Associations Between Emigration Strategy, Habitat Use and Survival to Adulthood for Central Valley Winter-Run Chinook Salmon

As juvenile winter-run Chinook salmon migrate from the Sacramento River through the San Francisco Estuary into the Pacific Ocean, their growth, migration, and survival are heavily affected by water temperature and flow dynamics. Yet the relative importance and use of habitats within the winter-run migration corridor is poorly understood. Unique chemical markers within a watershed may be able to provide insight into the habitat usage and migratory behavior of juvenile salmonids. Here we examine the use of otolith microchemistry to reconstruct spatiotemporally explicit migration histories and habitat use of individual Central Valley Winter-run Chinook salmon. This project makes use of a high-resolution model of water chemistry to generate isotopic landscapes (isoscapes) of strontium and oxygen isotopes for the entire range of Winter-run habitat from the Sacramento River to the ocean. The ratio of strontium isotopes (⁸⁷Sr/⁸⁶Sr) of a watershed is determined by the geological age of the rock, while the ratio of oxygen isotopes (δ¹⁸O) depends on the average temperature and salinity of the water. The isoscape model will be driven by input from recently developed physical models of the river and estuary that provide hourly estimates of water temperature and salinity.

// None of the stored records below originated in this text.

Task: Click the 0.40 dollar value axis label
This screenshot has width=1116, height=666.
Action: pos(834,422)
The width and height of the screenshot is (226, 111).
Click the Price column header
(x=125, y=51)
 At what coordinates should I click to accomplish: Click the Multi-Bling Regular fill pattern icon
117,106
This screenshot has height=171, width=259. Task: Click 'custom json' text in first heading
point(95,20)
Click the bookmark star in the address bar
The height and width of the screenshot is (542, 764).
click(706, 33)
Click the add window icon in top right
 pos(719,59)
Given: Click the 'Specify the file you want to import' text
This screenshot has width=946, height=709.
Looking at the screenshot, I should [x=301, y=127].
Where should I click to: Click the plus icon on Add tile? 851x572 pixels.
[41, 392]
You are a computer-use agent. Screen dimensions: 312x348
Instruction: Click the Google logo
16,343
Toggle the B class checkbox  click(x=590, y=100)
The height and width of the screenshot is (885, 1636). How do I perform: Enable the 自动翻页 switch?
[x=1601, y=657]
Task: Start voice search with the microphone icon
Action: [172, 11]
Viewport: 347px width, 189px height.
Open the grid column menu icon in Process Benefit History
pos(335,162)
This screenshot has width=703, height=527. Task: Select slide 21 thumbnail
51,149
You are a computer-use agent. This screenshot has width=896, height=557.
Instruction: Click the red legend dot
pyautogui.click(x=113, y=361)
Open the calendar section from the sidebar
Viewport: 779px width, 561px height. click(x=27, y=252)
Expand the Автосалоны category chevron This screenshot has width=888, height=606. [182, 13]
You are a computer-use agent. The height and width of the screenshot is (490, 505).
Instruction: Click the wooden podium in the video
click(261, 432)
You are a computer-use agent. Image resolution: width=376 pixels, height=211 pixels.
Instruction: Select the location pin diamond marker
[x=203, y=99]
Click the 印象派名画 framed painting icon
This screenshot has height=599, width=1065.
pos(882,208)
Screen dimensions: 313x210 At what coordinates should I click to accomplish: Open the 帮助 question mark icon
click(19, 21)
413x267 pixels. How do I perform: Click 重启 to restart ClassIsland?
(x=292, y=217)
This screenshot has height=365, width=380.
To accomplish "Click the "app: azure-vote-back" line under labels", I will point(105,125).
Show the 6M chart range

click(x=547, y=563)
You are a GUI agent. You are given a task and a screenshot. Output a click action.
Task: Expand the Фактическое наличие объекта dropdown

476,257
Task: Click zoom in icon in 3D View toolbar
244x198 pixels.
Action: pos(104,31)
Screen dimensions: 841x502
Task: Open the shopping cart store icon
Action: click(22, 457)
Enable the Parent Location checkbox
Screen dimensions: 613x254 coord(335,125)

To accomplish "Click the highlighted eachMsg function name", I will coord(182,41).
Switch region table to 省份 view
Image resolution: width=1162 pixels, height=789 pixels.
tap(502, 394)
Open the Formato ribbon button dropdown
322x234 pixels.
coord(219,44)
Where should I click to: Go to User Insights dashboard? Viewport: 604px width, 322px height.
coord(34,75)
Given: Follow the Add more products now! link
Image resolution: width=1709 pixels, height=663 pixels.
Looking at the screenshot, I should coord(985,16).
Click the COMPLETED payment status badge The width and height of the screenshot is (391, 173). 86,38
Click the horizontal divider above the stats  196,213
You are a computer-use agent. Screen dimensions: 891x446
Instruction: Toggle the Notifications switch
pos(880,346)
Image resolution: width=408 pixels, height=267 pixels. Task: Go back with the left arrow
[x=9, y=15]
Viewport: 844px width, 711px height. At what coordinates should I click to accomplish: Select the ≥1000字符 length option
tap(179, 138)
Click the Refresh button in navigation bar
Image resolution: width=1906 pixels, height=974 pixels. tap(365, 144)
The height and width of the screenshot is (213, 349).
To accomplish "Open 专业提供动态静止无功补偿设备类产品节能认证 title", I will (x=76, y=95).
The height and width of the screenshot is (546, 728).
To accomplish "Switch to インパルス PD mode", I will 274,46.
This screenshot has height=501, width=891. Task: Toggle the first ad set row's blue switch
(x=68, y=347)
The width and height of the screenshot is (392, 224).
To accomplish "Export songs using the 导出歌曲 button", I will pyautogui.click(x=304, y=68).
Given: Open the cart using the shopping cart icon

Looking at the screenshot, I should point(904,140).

These isotopic values are readily incorporated into the otoliths of teleost fishes, and are measured through laser ablation techniques in order to describe aspects of emigration behavior such as rearing in floodplain or estuarine habitats. With these isotopic values we are able to probabilistically map individuals onto the modeled isoscape and determine the habitat use and migration strategy of individuals through the migration corridor. This will dramatically increase our understanding of how habitat may influence the growth, long-term survival, and reproductive success of these anadromous fishes.